(Passage)

Results: There were significant differences in estradiol levels on HCG injection, but there were no differences in available embryo rate, clinical pregnancy rate, miscarriage rate, and live birth rate. Binary logistic regression analysis showed that there was no significant correlation between P level on the day after HCG injection and the live birth rate.

Conclusion: Under the condition of low P level on HCG injection, high progesterone levels on the day after HCG injection does not affect the clinical pregnancy outcomes of IVF-ET.

1 Introduction

In the realm of assisted reproductive technologies, in vitro fertilization-embryo transfer (IVF-ET) stands as the ultimate resource for infertile women in their quest for pregnancy. The realization of an optimal clinical pregnancy outcome is influenced by many factors, including age, ovulation induction scheme, thickness of the transplanted endometrium, quality and quantity of transplanted embryos, endometrial receptivity, and so on. At present, many studies have proved that progesterone level on human chorionic gonadotropin (HCG) injection reaching or exceeding 1.5ng/ml will significantly affect the clinical pregnancy outcome in IVF-ET. The primary mechanistic underpinning this impact lies in the increased progesterone levels disrupting endometrium receptivity, leading to premature transformation of endometrium, and inducing asynchronous development between the embryo and the endometrium (Bosch et al., 2010) (1).

(End Passage)
(Record extracts)

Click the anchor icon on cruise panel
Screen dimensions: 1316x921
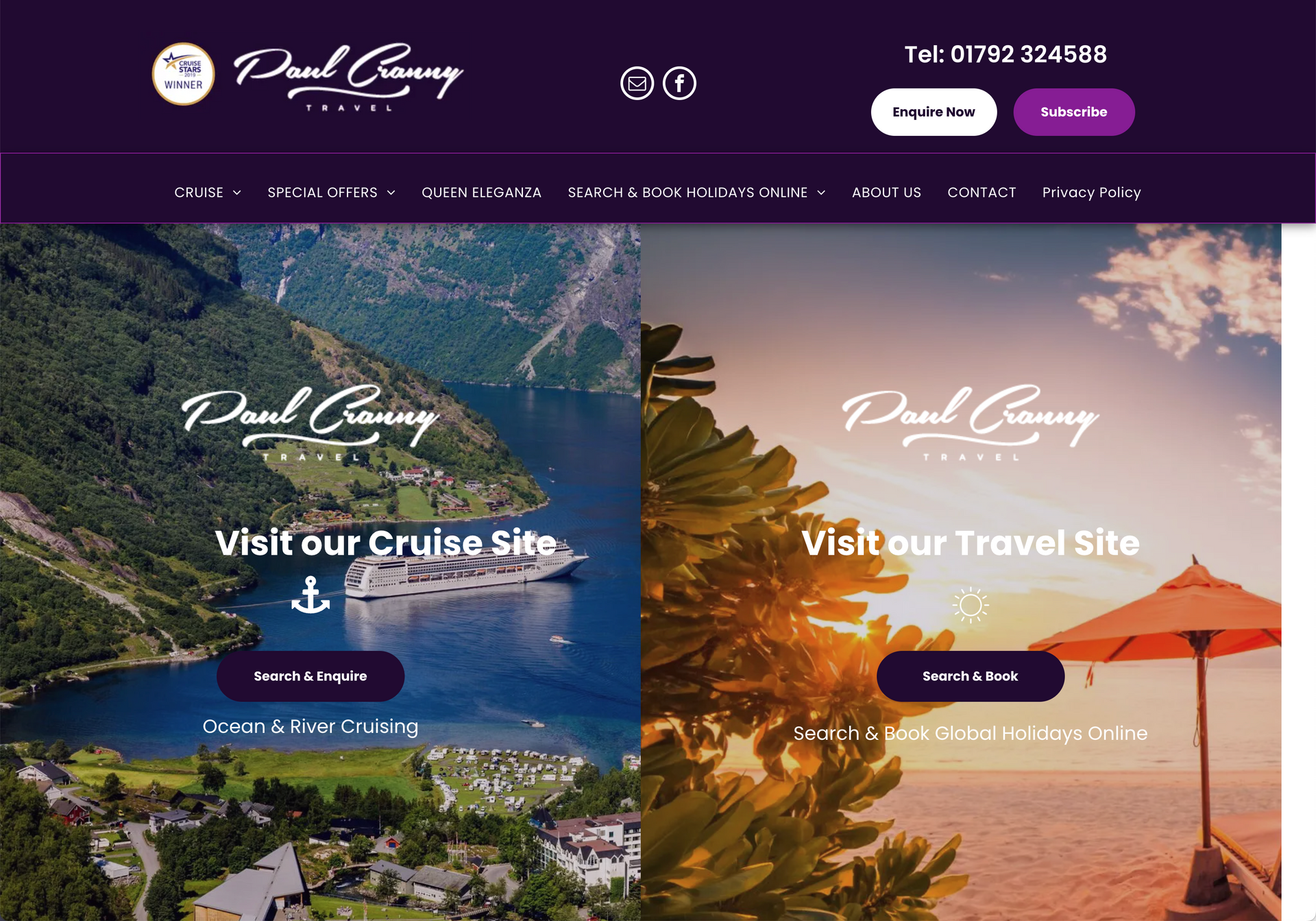310,595
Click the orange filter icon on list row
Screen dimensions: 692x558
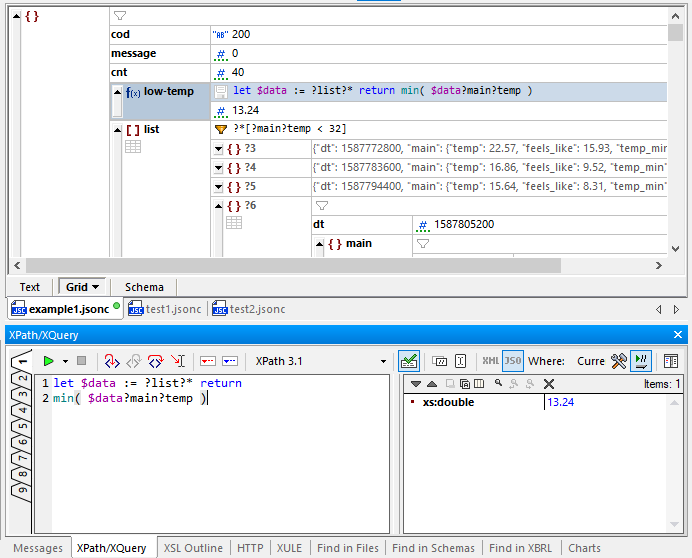[220, 129]
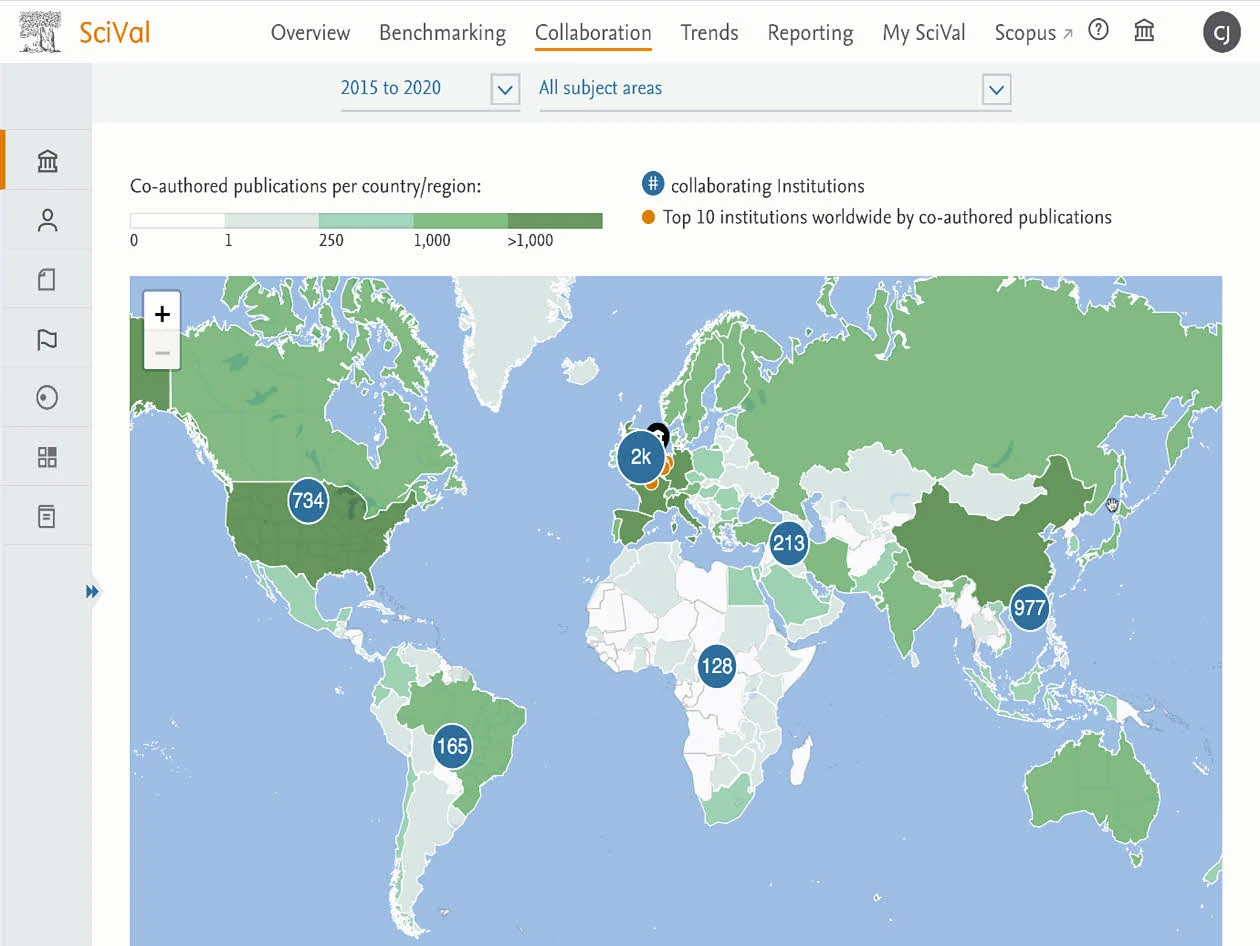Click the institution icon in the top bar

click(x=1143, y=31)
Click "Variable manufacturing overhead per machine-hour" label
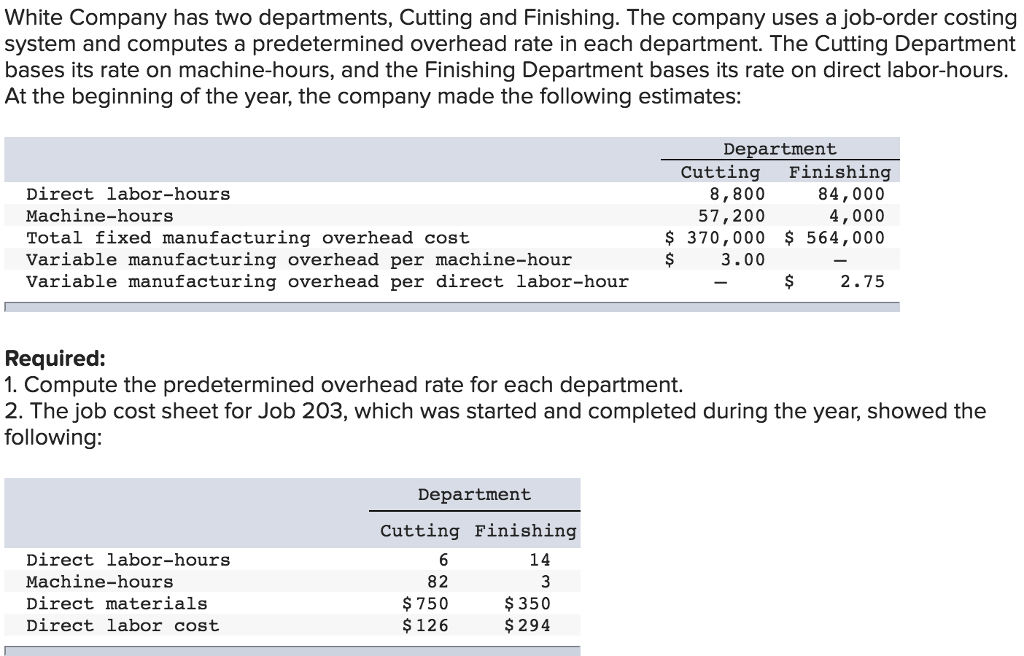 pyautogui.click(x=299, y=260)
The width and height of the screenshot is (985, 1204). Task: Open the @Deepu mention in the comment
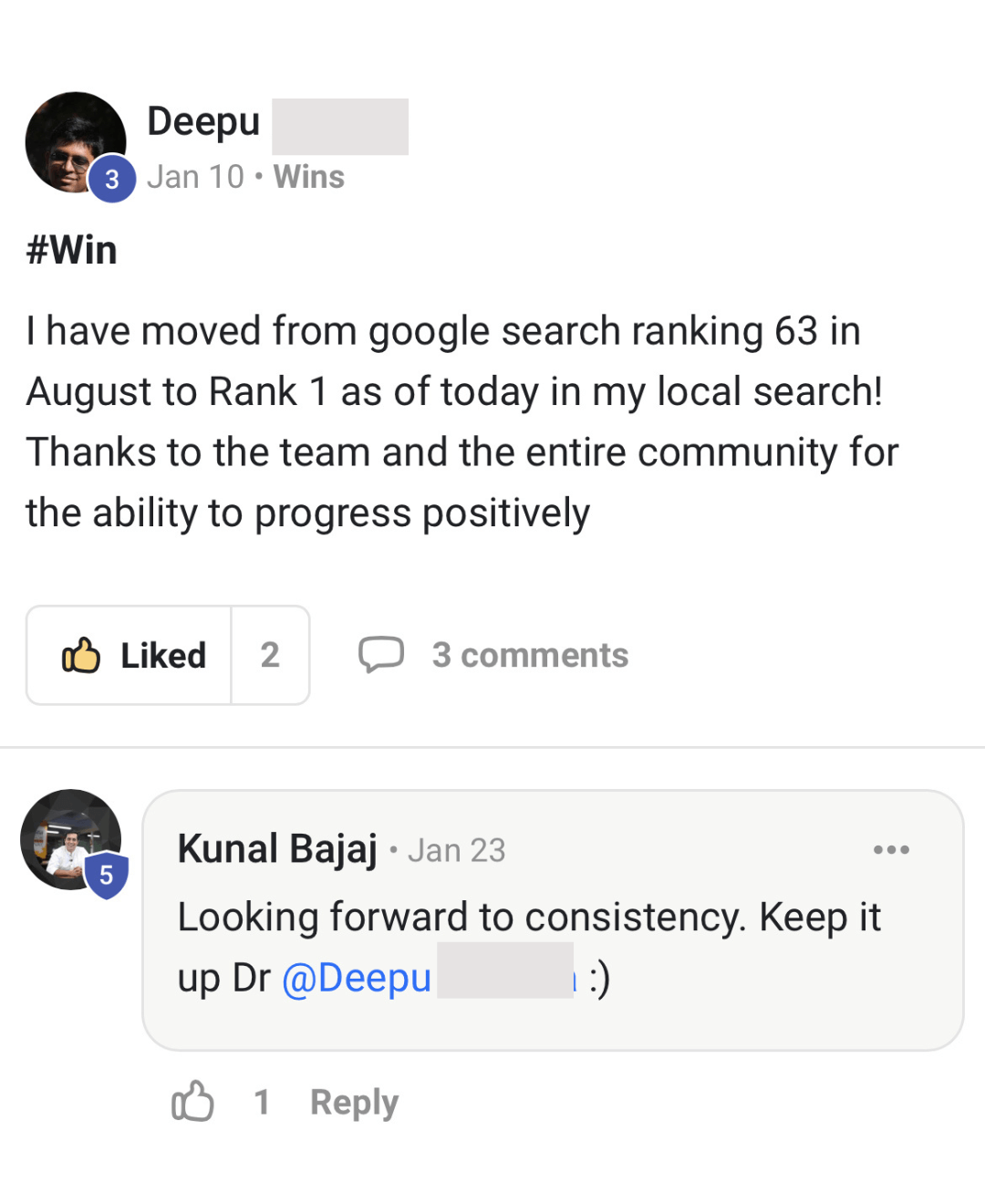[x=357, y=978]
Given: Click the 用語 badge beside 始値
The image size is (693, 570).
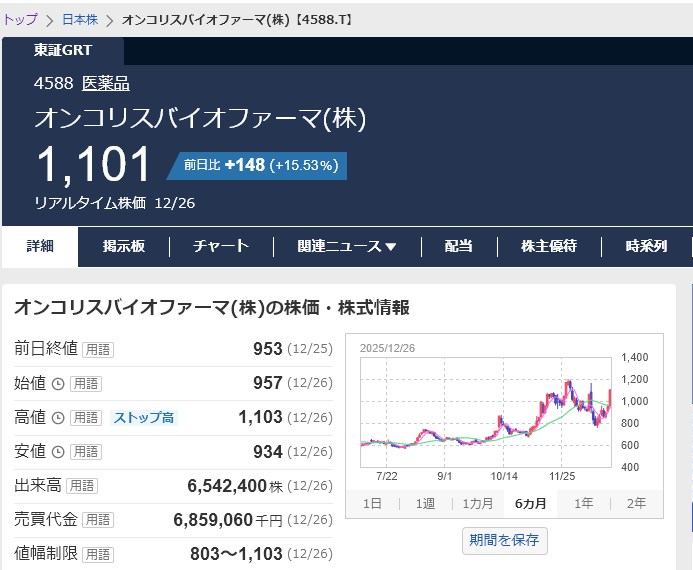Looking at the screenshot, I should coord(86,383).
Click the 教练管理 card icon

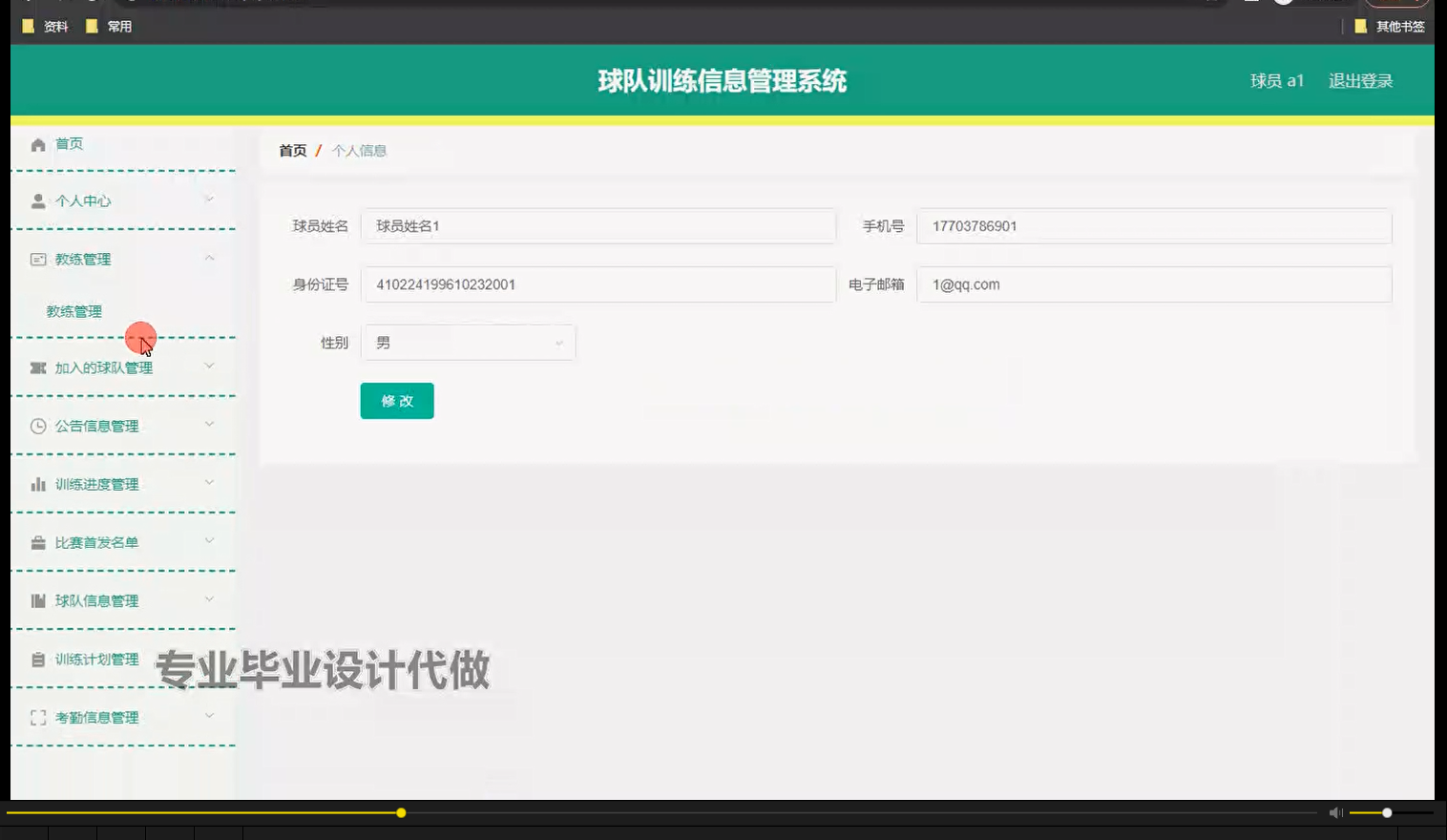38,259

(End Record extracts)

● **Tasks to complete**
1. Using the passage on progesterone and IVF-ET, decide whether each statement agrees with it, answering yes or no and quoting the words that decide it: (a) The groups differed in live birth rate. (b) Endometrial receptivity is named as a factor in clinical pregnancy outcome. (c) Many studies have shown that a progesterone level of 1.5ng/ml or more on HCG injection significantly affects the clinical pregnancy outcome in IVF-ET.
2. Reproduce the passage on progesterone and IVF-ET from "Results: There were" to "outcomes of IVF-ET.".

● **Per-task answers**
1.
(a) No: "there were no differences in available embryo rate, clinical pregnancy rate, miscarriage rate, and live birth rate"
(b) Yes: "endometrial receptivity"
(c) Yes: "progesterone level on human chorionic gonadotropin (HCG) injection reaching or exceeding 1.5ng/ml will significantly affect the clinical pregnancy outcome in IVF-ET"

2.
Results: There were significant differences in estradiol levels on HCG injection, but there were no differences in available embryo rate, clinical pregnancy rate, miscarriage rate, and live birth rate. Binary logistic regression analysis showed that there was no significant correlation between P level on the day after HCG injection and the live birth rate.

Conclusion: Under the condition of low P level on HCG injection, high progesterone levels on the day after HCG injection does not affect the clinical pregnancy outcomes of IVF-ET.